St. Delia has a new cookery programme simply called "Delia". She's been given the Nigella Express Treatment: wobbly camera shots, intermittent "Here are some snippets of me pretending to show you my real life" film segments accompanied by "Here I am with extras pretending to be my friends" segments, and the most Nigella-esque quality of all, showing the masses how to cook with prepared foods. I'm all for simple cooking and for anything that gets people into the kitchen, but I am getting increasingly annoyed with food programmes dedicated to treating the public like they are completely inept. Cooking with prepared foods is absolutely fine - I often use curry pastes and things of that nature - but do we really not have the time or skill to saute some minced beef? Do we honestly need to resort to mince from a tin? (That, I am not exaggerating, looked very much like what we feed Jasper every night.) Is it worth the expense to use raw vegetables that have been peeled and chopped for us? And who in the name of all that is good and holy invented frozen mashed potato that looks like beige hockey pucks?

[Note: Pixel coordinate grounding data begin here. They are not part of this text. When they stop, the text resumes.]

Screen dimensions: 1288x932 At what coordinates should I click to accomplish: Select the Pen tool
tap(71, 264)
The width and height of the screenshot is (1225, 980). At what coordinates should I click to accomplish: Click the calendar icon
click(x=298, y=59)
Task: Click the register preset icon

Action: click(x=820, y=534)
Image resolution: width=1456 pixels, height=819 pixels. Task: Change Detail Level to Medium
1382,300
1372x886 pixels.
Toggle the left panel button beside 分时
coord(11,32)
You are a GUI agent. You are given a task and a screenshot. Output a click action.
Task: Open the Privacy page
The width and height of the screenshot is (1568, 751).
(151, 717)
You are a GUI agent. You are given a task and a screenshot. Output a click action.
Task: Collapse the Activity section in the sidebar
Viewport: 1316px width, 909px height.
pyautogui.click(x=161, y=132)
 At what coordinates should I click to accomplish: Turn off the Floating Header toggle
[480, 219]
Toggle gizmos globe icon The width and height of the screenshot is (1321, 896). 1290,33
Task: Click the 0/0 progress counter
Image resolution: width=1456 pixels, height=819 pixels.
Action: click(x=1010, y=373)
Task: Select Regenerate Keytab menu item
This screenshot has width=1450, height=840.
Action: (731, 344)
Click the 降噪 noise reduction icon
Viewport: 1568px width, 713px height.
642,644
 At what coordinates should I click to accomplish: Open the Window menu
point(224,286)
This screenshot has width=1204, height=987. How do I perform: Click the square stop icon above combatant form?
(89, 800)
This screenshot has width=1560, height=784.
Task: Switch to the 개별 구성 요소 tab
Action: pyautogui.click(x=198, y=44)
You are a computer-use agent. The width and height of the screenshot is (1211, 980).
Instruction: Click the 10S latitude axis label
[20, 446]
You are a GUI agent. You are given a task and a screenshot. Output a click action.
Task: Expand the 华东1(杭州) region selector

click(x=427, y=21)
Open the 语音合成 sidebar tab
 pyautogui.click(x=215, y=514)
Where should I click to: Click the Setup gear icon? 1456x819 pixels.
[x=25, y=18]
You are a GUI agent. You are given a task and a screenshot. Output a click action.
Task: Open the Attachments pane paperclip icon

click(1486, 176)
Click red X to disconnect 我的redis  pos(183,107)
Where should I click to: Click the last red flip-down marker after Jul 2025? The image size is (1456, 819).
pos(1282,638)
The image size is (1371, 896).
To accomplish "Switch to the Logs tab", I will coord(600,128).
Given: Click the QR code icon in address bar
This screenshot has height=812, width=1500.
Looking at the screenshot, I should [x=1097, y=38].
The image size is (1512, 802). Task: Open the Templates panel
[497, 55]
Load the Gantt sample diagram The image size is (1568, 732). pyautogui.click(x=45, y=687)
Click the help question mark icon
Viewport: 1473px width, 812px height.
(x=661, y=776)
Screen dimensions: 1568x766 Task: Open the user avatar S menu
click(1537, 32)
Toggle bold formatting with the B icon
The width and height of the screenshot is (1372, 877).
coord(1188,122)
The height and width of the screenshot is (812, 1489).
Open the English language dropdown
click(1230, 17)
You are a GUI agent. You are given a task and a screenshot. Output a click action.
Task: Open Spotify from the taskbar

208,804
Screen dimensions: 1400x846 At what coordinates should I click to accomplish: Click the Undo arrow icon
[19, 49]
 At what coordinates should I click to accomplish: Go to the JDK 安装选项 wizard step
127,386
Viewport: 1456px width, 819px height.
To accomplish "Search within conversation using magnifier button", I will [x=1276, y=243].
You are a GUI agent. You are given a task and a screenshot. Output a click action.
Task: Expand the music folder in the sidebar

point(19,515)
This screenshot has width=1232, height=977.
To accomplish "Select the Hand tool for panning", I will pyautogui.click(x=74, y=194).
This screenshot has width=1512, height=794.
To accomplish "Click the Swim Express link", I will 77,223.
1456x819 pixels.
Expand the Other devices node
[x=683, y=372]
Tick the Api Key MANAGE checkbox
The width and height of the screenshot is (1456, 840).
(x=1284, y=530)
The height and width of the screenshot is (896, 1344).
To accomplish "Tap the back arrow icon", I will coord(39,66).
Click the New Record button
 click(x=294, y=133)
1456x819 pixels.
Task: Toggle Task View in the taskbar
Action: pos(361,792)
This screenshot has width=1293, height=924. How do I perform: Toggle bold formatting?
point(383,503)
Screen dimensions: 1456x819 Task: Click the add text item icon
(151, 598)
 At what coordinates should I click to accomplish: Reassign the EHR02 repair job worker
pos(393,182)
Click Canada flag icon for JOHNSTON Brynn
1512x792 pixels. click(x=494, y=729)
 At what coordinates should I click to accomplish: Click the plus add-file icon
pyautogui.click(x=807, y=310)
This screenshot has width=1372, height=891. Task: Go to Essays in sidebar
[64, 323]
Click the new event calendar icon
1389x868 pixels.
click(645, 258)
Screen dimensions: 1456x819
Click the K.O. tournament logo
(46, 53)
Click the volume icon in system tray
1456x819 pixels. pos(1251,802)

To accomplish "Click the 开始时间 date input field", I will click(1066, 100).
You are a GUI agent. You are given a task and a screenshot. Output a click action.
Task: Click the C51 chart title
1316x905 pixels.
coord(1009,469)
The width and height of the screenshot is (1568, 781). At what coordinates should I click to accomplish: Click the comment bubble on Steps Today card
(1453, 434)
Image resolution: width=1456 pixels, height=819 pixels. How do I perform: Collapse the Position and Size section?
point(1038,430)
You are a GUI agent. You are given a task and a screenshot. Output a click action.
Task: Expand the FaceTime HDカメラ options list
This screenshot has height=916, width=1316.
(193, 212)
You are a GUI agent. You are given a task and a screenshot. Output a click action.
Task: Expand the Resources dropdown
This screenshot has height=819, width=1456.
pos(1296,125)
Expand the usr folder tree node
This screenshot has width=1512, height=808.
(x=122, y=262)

We don't need to eat badly to eat quickly and simply. You can make a fantastic (and authentic) pasta dish in 10-20 minutes, a proper risotto in 17 minutes, or a piece of grilled chicken, fish, or steak with some veggies in 15 minutes. To be fair, I think Nigella had a much better balance between the use of convenience food and fresh (although buying prechopped leeks in a plastic bag because you find chopping an onion "too tiring" borders on the insane.) Delia's programme comes across as a "Ready, Steady, Cook" exercise in what you can make for your unsuspecting guests with things buried in your freezer and pantry. It's all very 1970s; the age of casseroles made with tinned mushroom soup and topped with Bisquick. It's the antithesis to the current Local/Organic/In Season trend, which I suppose to some is a welcome change. I find it maddening.

And on a completely unrelated note, I swear, I just saw a commercial for a Barbie that comes with a dog that you can feed, and then it "poops" the plastic food back out again. To top it off, she comes with her very own poop scoop and bin for the plastic doggy doo.

Maybe I need to get some more sleep.